With the breathing exercises, which he guided by strictly rhythmical commands, he was able to distract Plinio from his self-induced agonies until he was willing to listen to rational arguments and dismantle the structure of alarm and anxiety he had so lavishly built. They went up to Tito’s room, where Knecht looked benignly around at the confusion of boyish possessions. He picked up a book lying on the night-table, saw a slip of paper jutting from it, and found it was a note from the vanished boy. Laughing, he handed the paper to Designori, whose expression immediately brightened. Tito had written that he was leaving at daybreak and going to the mountains alone, where he would wait at Belpunt for his new teacher. He hoped, the message said, that his parents would not mind his having this last little jaunt before his freedom was once more awfully restricted; his spirits sank when he thought of having to make this pleasant little journey accompanied by his teacher, a prisoner under supervision.
“Quite understandable,” Knecht commented. “I’ll leave for Belpunt tomorrow and will probably find the boy already there. But now you’d better go to your wife and tell her the news.”

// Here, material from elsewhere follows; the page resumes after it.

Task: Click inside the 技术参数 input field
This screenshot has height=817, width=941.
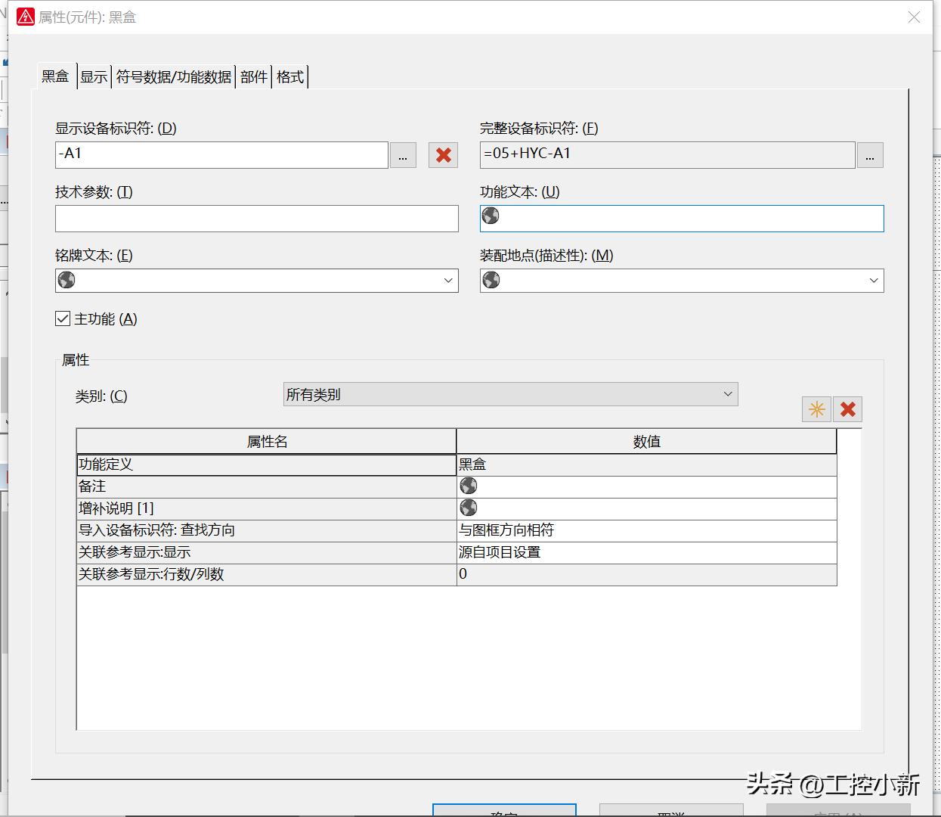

For the rest of the day the atmosphere in the house was happy and relaxed. That evening, on Plinio’s insistence, Knecht summarized the events of the past several days, and in particular described his two conversations with Master Alexander. On that evening he also scribbled some curious lines of verse on a scrap of paper which is today in the possession of Tito Designori. That came about in the following way.
Before dinner his host had left him alone for an hour. Knecht saw a bookcase full of old books which aroused his curiosity. Idle reading was another pleasure which he had unlearned and almost forgotten in years of abstinence. This moment now reminded him intensely of his student years: to stand before a shelf of unknown books, reach out at random, and choose one or another volume whose gilt or author’s name, format or the color of the binding, appealed to him. With pleasure he glanced over the titles on the spines and saw that the shelf consisted entirely of nineteenth- and twentieth-century belles-lettres. Finally he picked out a faded cloth-bound volume whose title, Wisdom of the Brahmans, tempted him. Standing for a while, then seated, he leafed through the book, which contained many hundreds of didactic poems. It was a curious composite of learned loquacity and real wisdom, of philistinism and genuine poetry. This strange and touching book held, it seemed to him, a good deal of important esoteric philosophy, but this was almost lost in the heavyhanded treatment. The best poems were by no means the ones in which the poet tried hard to give form to a theory or a truth, but the ones in which the poet’s temperament, his capacity for love, his sincerity, humanitarianism, and deep respectability, found expression. As Knecht delved into the book, with mixed feelings of esteem and amusement, he was struck by a stanza which he absorbed with satisfaction and assent. Reading it, he nodded smilingly, as if it had been specially sent to him for this day in his life. It went:
He opened the drawer of the desk, found a sheet of paper, and copied out the stanza. Later he showed it to Plinio, and commented: “I liked these lines. There is something special about them; they are so dry and at the same time so deeply felt. And they so well suit me and my momentary situation and mood. Although I am not a gardener and don’t intend to devote my days to the cultivation of an exotic plant, I am a teacher, and am on the way to my task, to the child I mean to teach. How I am looking forward to it! As for the author of these lines, the poet Rückert, I would suppose he possessed all three of these noble passions: that of gardener, teacher, and writer. I suppose the third ranked highest with him; he shapes the stanza so that it receives the maximum stress, and dotes so on the object of his passion that he becomes positively tender and calls it not a book, but a booklet. How touching that is.”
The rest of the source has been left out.